With their requests for a speedy trial approved, Chesebro and Powell will almost certainly be the first of Trump’s co-defendants to face a jury.
According to Toobin, Chesebro’s former classmate and a former CNN legal analyst, “the central issue” in Chesebro’s case in Georgia is “the line between aggressive lawyering and instructing clients to break the law.”
“We don’t want to criminalize aggressive lawyering but at the same time, we don’t want to give lawyers immunity from conspiracy charges just because they’re lawyers,” Toobin said.
According to Dershowitz, the choice to prosecute Trump, Chesebro, and their co-defendants in the Georgia case was an example of “a double standard” and that in both the Gore and Trump cases, there should not have been criminal prosecution.
Dershowitz added that while a lawyer cannot knowingly advise a client to break the law, “a lawyer can advise a client to take actions which are later determined to be in violation of the law as long as he had a good faith and reasonable belief that he was acting within the law.”
“You have to judge it at the time he made the recommendations and you have to judge it through the prism of his own reasonable beliefs,” Dershowitz said.
In both the state and federal cases, there is widespread speculation that one or more of Trump’s alleged accomplices may agree to cooperate in exchange for a plea deal.
The possibility of “flipping” a co-conspirator could explain why Smith, the special counsel, chose not to name Chesebro and the five other co-conspirators referenced in the indictment — though any could still face federal charges.
“Prosecutors live to flip co-defendants,” Dershowitz said. “That’s why they named them as unindicted co-conspirators.”
Dershowitz, a former member of Trump’s legal team during his first impeachment trial in 2020, said he predicts at least one of the six co-conspirators will flip.
According to the indictment, Chesebro and former New York Mayor Rudy Giuliani — one of the former president’s longtime personal lawyers who is referenced by Smith as “Co-Conspirator 1” — discussed the use of fraudulent electors at length.

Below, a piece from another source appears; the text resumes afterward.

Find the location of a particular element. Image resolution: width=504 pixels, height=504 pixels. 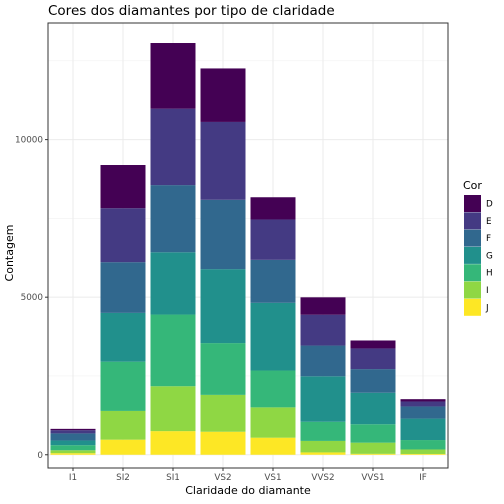

bar-SI2-F is located at coordinates (123, 288).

The indictment alleges Giuliani instructed Chesebro to distribute his memos to state governments.
Tribe speculated that if Chesebro had any useful information for prosecutors, it would be in relation to Guliani or ex-Trump attorney John C. Eastman, who is referenced in the indictment as “Co-Conspirator 2.”
Harvey A. Silverglate, Eastman’s co-counsel and a 1967 graduate of the Law School, said in any case with multiple defendants, there is “always a fear” that other co-conspirators will make a deal.

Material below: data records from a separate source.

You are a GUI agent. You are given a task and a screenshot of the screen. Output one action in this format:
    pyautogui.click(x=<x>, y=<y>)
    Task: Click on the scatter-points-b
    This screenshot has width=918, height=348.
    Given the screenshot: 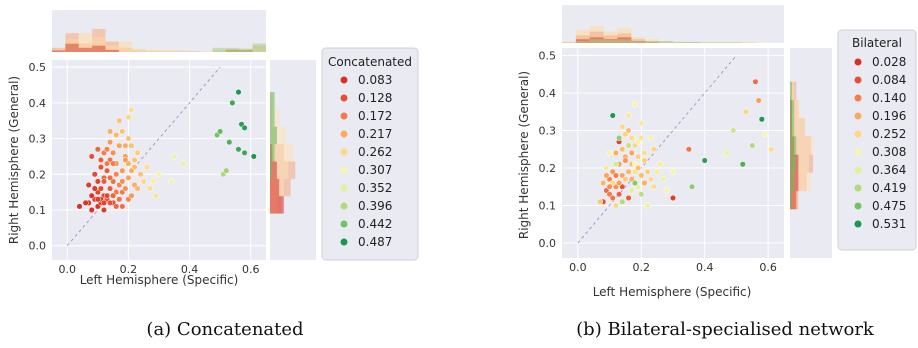 What is the action you would take?
    pyautogui.click(x=686, y=144)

“They can make up things that Eastman said that he didn’t really say. It’s not that hard,” said Silverglate, who is a member of the Dunster House Senior Common Room and staged a longshot Board of Overseers campaign earlier this year.
For his part, Silverglate said Eastman will not make a deal with prosecutors and hopes his case will get severed “so that we can try the case months from now rather than years from now.”

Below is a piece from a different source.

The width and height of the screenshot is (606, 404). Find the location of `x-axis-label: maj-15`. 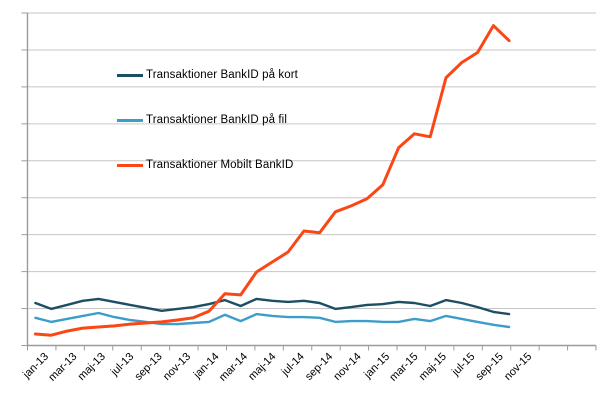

Unlike Chesebro, Eastman has not filed a request to have his case be tried separately.
At least in the Georgia case, Tribe said Chesebro’s actions so far do not indicate any intention to flip; as Tribe observed, “he certainly hasn’t been cooperative with Fani Willis so far.”
Tribe said that even if Chesebro wanted to take a deal and provide information to Willis, he doubted Chesebro would have “anything terribly valuable to say that would make him worth accepting a guilty plea from.”
“He’s so much the architect of the whole plan that I think it’s very hard to imagine him getting off without a multi-year sentence,” he added.
Tribe added that he was shocked when he first learned of the nature of Chesebro’s involvement with the Trump campaign.
“Part of me felt sorry for him. Part of me felt angry that he would betray the country and the Constitution in that way. Part of me felt it was such a terrible waste,” Tribe said. “He had a good mind, and he was putting it to use for obviously evil purposes.”